Passage shown:

——————

# Storage Cornbread!



## OldCootHillbilly (Jul 9, 2010)

Took some a our stored corn taday an ground it inta meal then made a pan a cornbread!

Here be our setup:









An the corn meal we made:









An the finished product:









We dry sweetcorn, so this made a nice sweet cornbread! I posted the recipe over on our blogsite.


----------



## BizzyB (Dec 10, 2010)

Yum!! I'll be right over...


(j/k)


----------



## OldCootHillbilly (Jul 9, 2010)

Sorry, to late we done ate the whole thing! A little butter an honey an that pan was clean enough ta hang back up!


----------



## nj_m715 (Oct 31, 2008)

Spill the beans, share the recipe!


----------



## OldCootHillbilly (Jul 9, 2010)

——————

Given data:
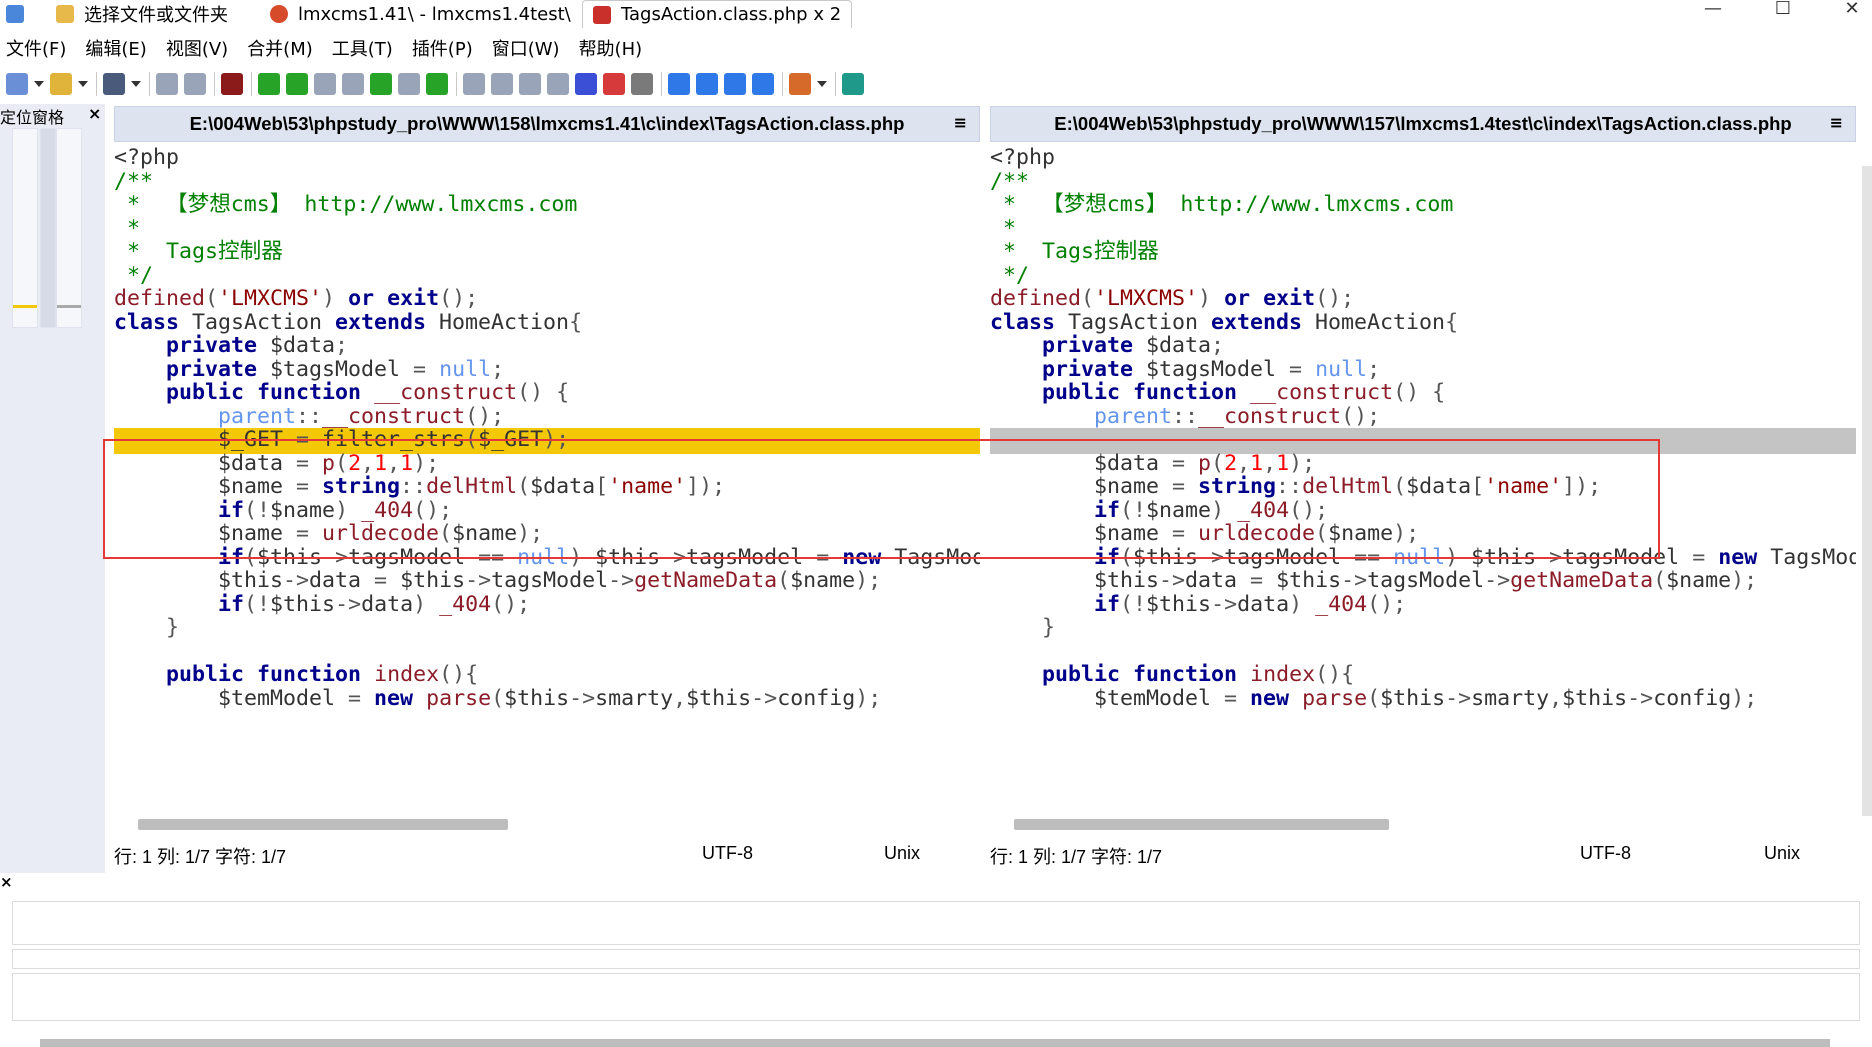 Image resolution: width=1872 pixels, height=1047 pixels. Describe the element at coordinates (353, 84) in the screenshot. I see `copy-up-icon` at that location.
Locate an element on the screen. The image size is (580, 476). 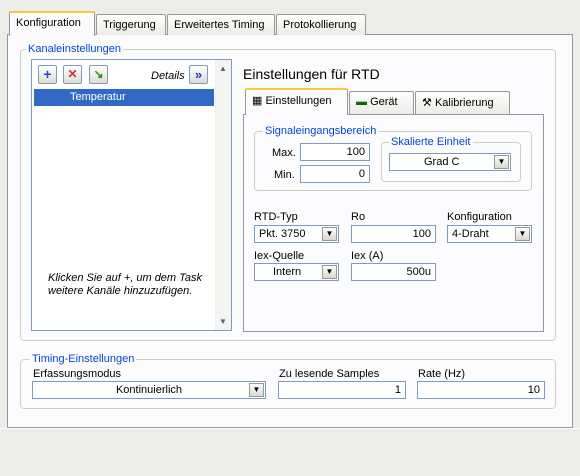
iex-source-label: Iex-Quelle is located at coordinates (280, 256).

——————

Write the next part of the forum thread about making cornbread from stored corn, starting from its last line.

Output of the task:
So simple ya won't beleive it:

Storage Cornbread

1 C cornmeal
1 C flour
2 tsp bakin powder
3/4 tsp salt
1 C milk
1/4 C oil

Mix dry stuffs tagether an add in milk an oil, mix well, then put in a greased pan an bake at 350° fer bout 30 minutes just till the center is nice an firm. This can also be done in a dutch oven.

All this stuff should be in yer storage foods. I dry sweetcorn cause it be so versatile, rehydrate fer eatin corn, grind fer meal an such. Dry milk reconstatuted works well to.


----------



## nj_m715 (Oct 31, 2008)

Sounds good, I'll try when we finish off the biscuits we made this weekend. We do them just about the same way with small cast iron pans in the toaster oven. We already have the corn meal because we ground up some corn for grits a few weeks ago. Thanks


----------



## goshengirl (Dec 18, 2010)

LOVE cornbread! Thanks Coot!


----------



## Emerald (Jun 14, 2010)

You grain mill looks just like mine!
One question tho-is that just dried sweet corn that was picked like when you would eat it sweet(aka the native Americans would call it green corn) or was it sweet corn that you let go to seed and then picked like a good dent or flour corn?


----------



## JayJay (Nov 23, 2010)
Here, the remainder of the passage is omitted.